How do you solve $\left( {x - 5} \right)\left( {x + 6} \right) = 12$?

Answer 1

Hint: First, expand the terms on the left side. After that move the constant part on the left side. Then the equation is quadratic in one variable, we will use the quadratic formula to find the roots of the given equation. If the given quadratic equation is of the form $a{x^2} + bx + c = 0$, the quadratic formula is given as $x = \dfrac{{ - b \pm \sqrt {{b^2} - 4ac} }}{{2a}}$.
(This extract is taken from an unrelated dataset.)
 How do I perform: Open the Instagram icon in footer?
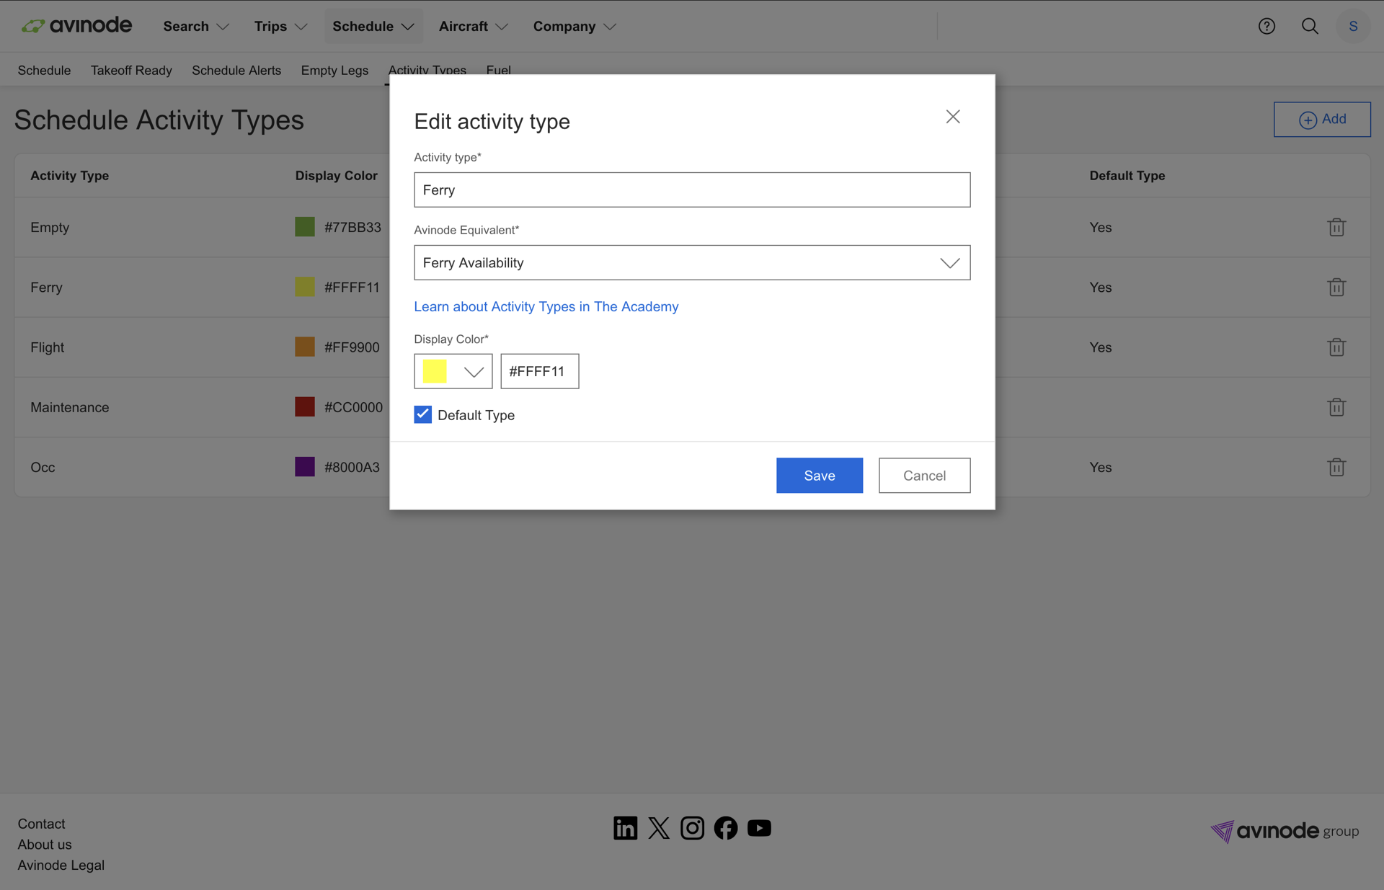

Complete step-by-step answer:
We have been given an equation $\left( {x - 5} \right)\left( {x + 6} \right) = 12$.
We have to find the roots of the given equation.
First, expand the terms on the left side,
$ \Rightarrow {x^2} + x - 30 = 12$
Now, move the constant part on the left side,
$ \Rightarrow {x^2} + x - 30 - 12 = 0$
Simplify the terms,
$ \Rightarrow {x^2} + x - 42 = 0$
We will compare the given equation with the standard quadratic equation which is given by $a{x^2} + bx + c = 0$.
On comparing we get the values $a = 1,b = 1,c = - 42$.
Now, we know that the quadratic formula is given as
$x = \dfrac{{ - b \pm \sqrt {{b^2} - 4ac} }}{{2a}}$
Substituting the values in the above formula we get
$ \Rightarrow x = \dfrac{{ - 1 \pm \sqrt {{{\left( 1 \right)}^2} - 4 \times 1 \times - 42} }}{{2 \times 1}}$
Now, on solving the obtained equation we get
$ \Rightarrow x = \dfrac{{ - 1 \pm \sqrt {1 + 168} }}{2}$
Add the terms in the square root,
$ \Rightarrow x = \dfrac{{ - 1 \pm \sqrt {169} }}{2}$
Now, we know that the value of the square root $\sqrt {169} = 13$.
$ \Rightarrow x = \dfrac{{ - 1 \pm 13}}{2}$
Now, we know that a quadratic equation has two roots. We can write the obtained equation as
$ \Rightarrow x = \dfrac{{ - 1 + 13}}{2}$ and $x = \dfrac{{ - 1 - 13}}{2}$
Simplify the terms,
$ \Rightarrow x = \dfrac{{12}}{2}$ and $x = \dfrac{{ - 14}}{2}$
Cancel out the common factors,
$ \Rightarrow x = 6$ and $x = - 7$

Hence, the two roots of the equation $\left( {x - 5} \right)\left( {x + 6} \right) = 12$ is -7, and 6.

Note:
Avoid calculation mistakes because single calculation mistakes lead to an incorrect answer. To solve a quadratic equation, students can use the factorization method, completing the square method or quadratic formula method. When the time is less and we are sure about the quadratic formula, then it is best to use this method. We can cross verify the factors by opening parenthesis and solving.